If you’re a foodie who likes reading then you’re onto a winner here. That said I think there is enough to engage anyone who likes reading memoir style books and even more so if you have an interest in Italy.
Who won’t like it?
If you’re the sort of person who says ‘I can’t be bothered to read the book. I’ll just wait for the movie to come out.’ then you’re unlikely to read this. Equally, if you want an Umbrian cookery book you’ll find it lacking on the recipe front.

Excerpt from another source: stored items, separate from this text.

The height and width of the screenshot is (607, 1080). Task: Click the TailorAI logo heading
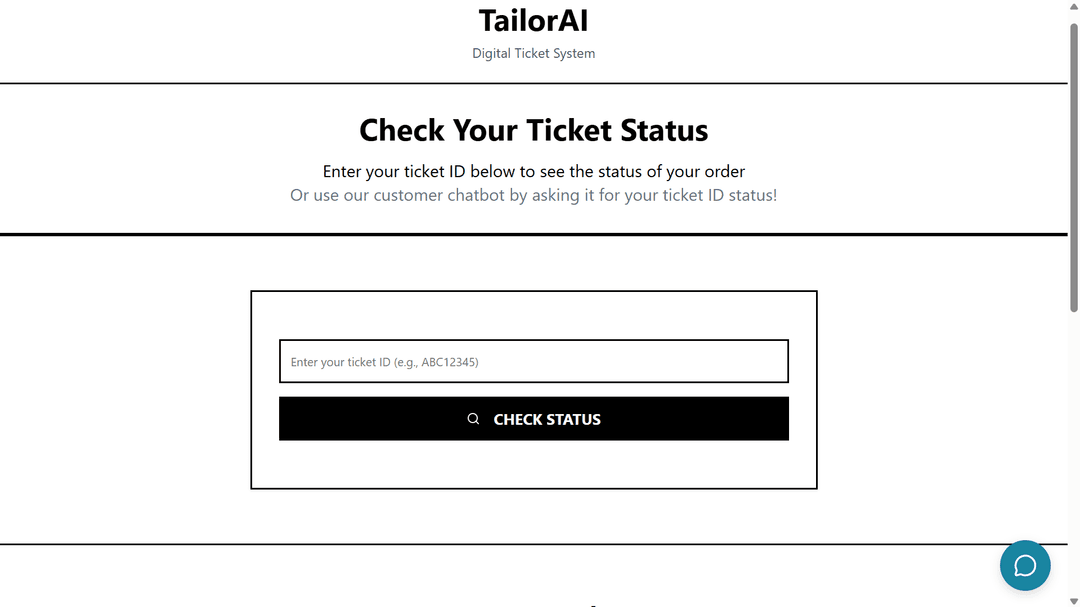click(533, 20)
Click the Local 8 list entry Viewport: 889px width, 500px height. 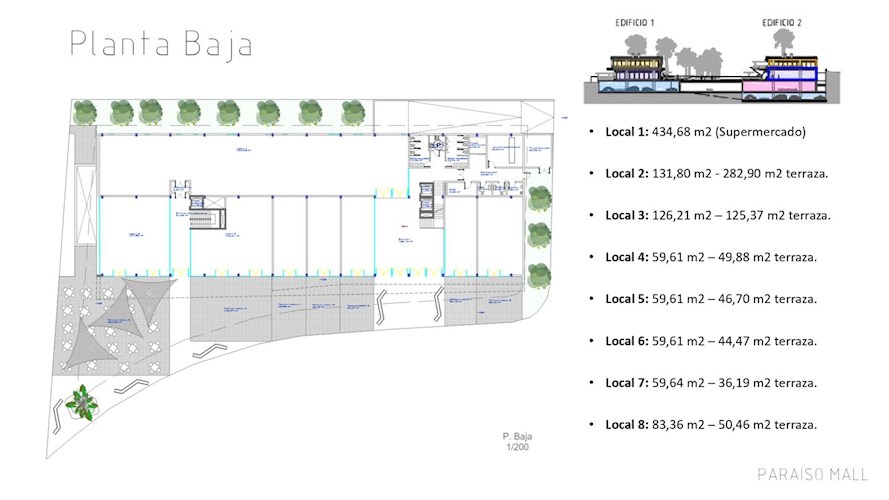pos(711,425)
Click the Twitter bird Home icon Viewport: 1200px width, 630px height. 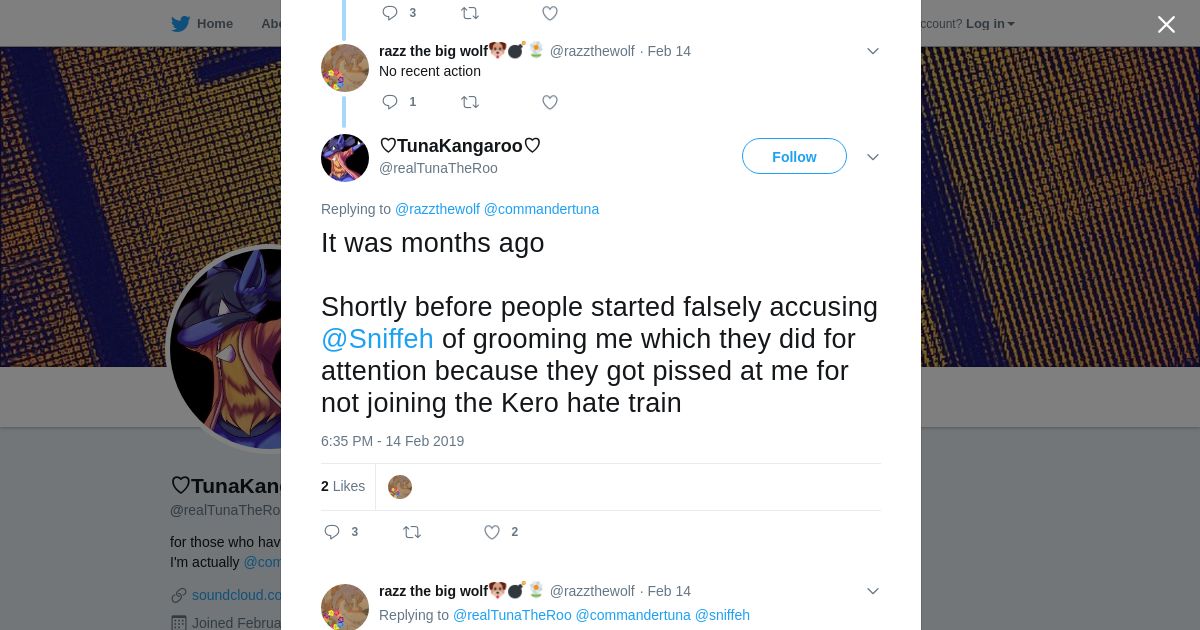coord(180,24)
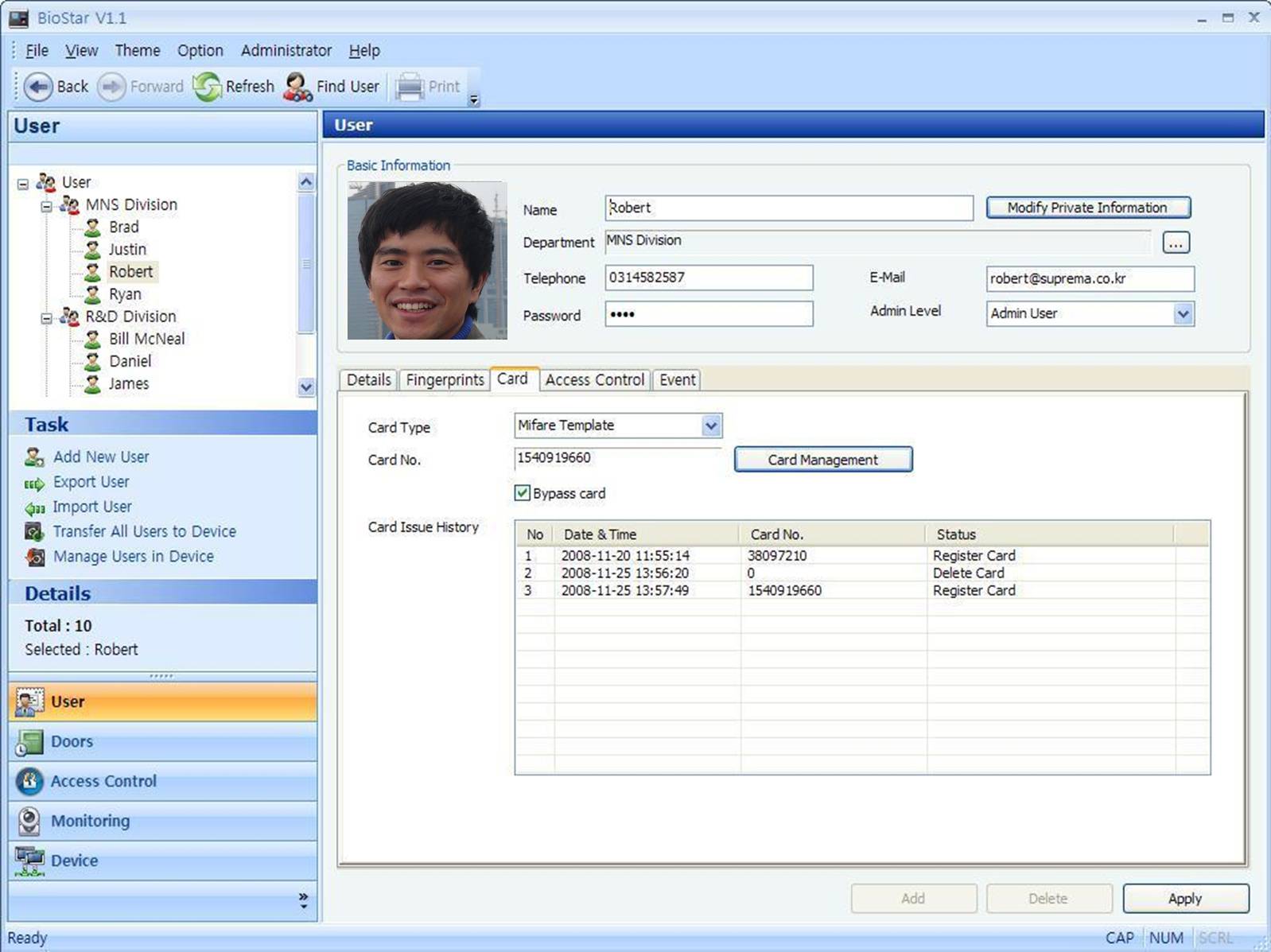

What do I like about the book?
Food memoirs can be fairly stilted, filled with endless descriptions of food and a bit of stodgy stuffing in between, but this one is very engaging. Yes, food is at the heart of the stories but the lives of these seemingly simple women are far more complex than you expect and are all the more fascinating for it. De Blasi’s descriptions of the food mingle easily with the narrative without being laboured. At first I thought I wouldn’t want to finish this book (I’m a notoriously fickle reader and loose interest alarmingly quickly). But within a few pages I was engrossed and really wanted to find out what happened to Miranda et al.

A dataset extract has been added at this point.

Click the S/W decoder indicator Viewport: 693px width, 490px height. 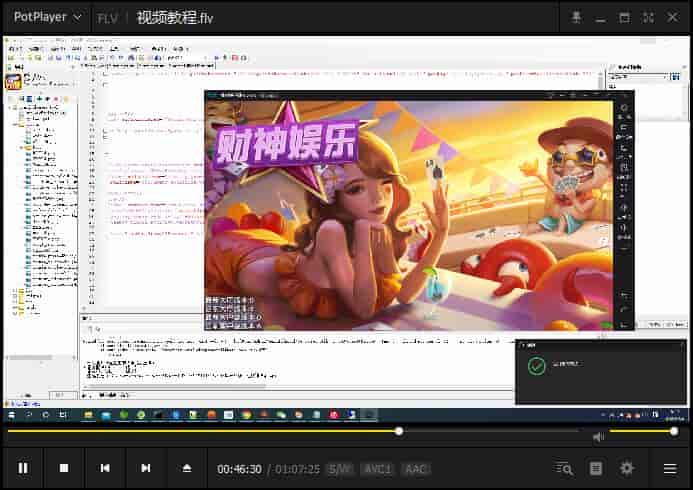pos(340,469)
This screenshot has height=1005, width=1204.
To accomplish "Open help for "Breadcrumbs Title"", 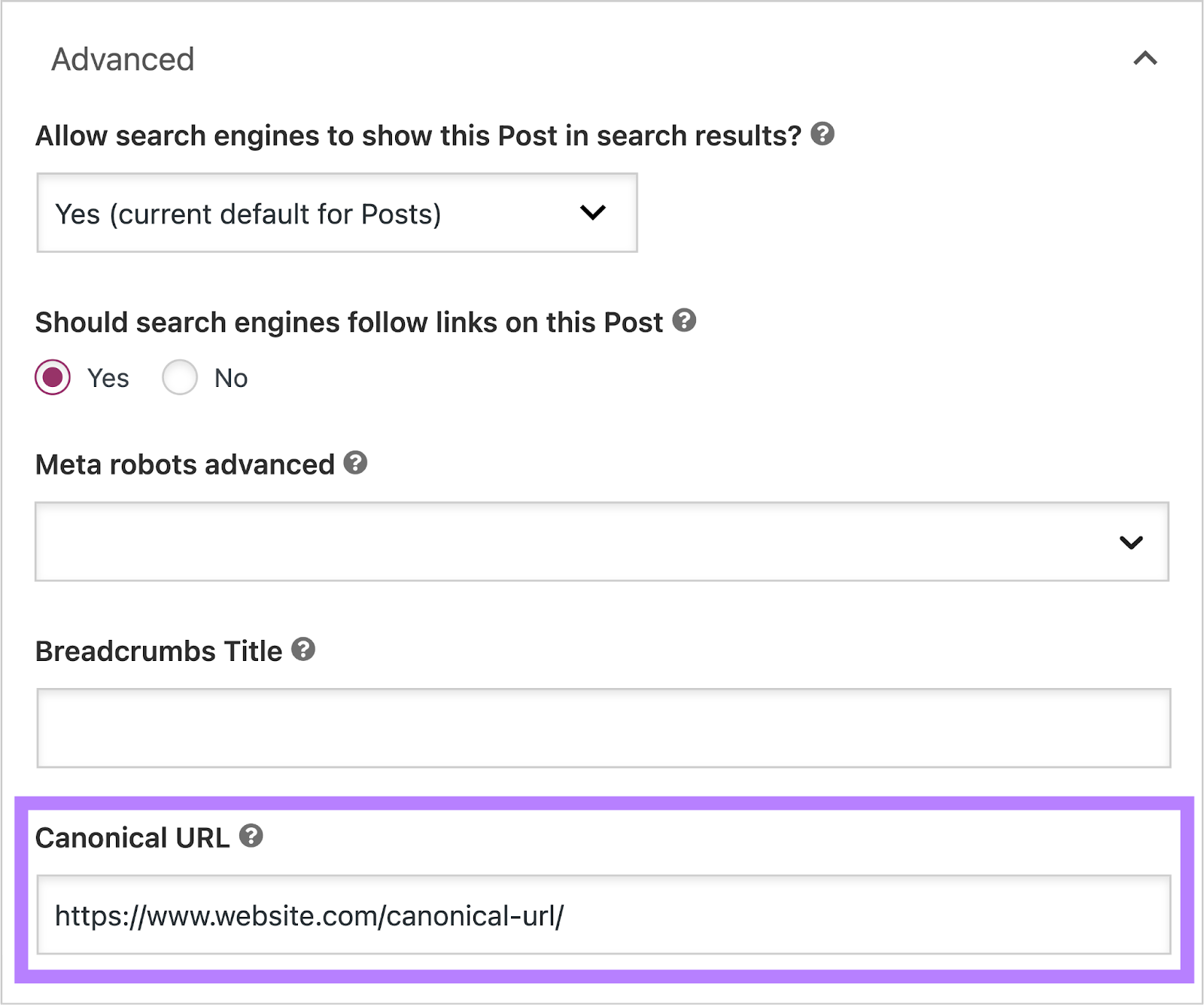I will (303, 650).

What do I dislike about the book?
A small, perhaps petty, gripe but I really don’t like the title. Surely the publisher or author could have come up with something a bit more tantalising? It’s a shame because, without a recommendation, I wouldn’t pick this up in a book shop based on the cover alone which would mean missing out on a good read.
Would I cook from it?
This isn’t a cookbook but yes, I think I would try some of the recipes in the book. De Blasi’s descriptions of the food in situ, like the Winemakers Flatbread Laid with Grapes, some how makes it seem all the more delicious. Although I’m not sure my efforts would taste quiet as delicious without the rustico or her companions to enjoy it with!
Where can you buy it?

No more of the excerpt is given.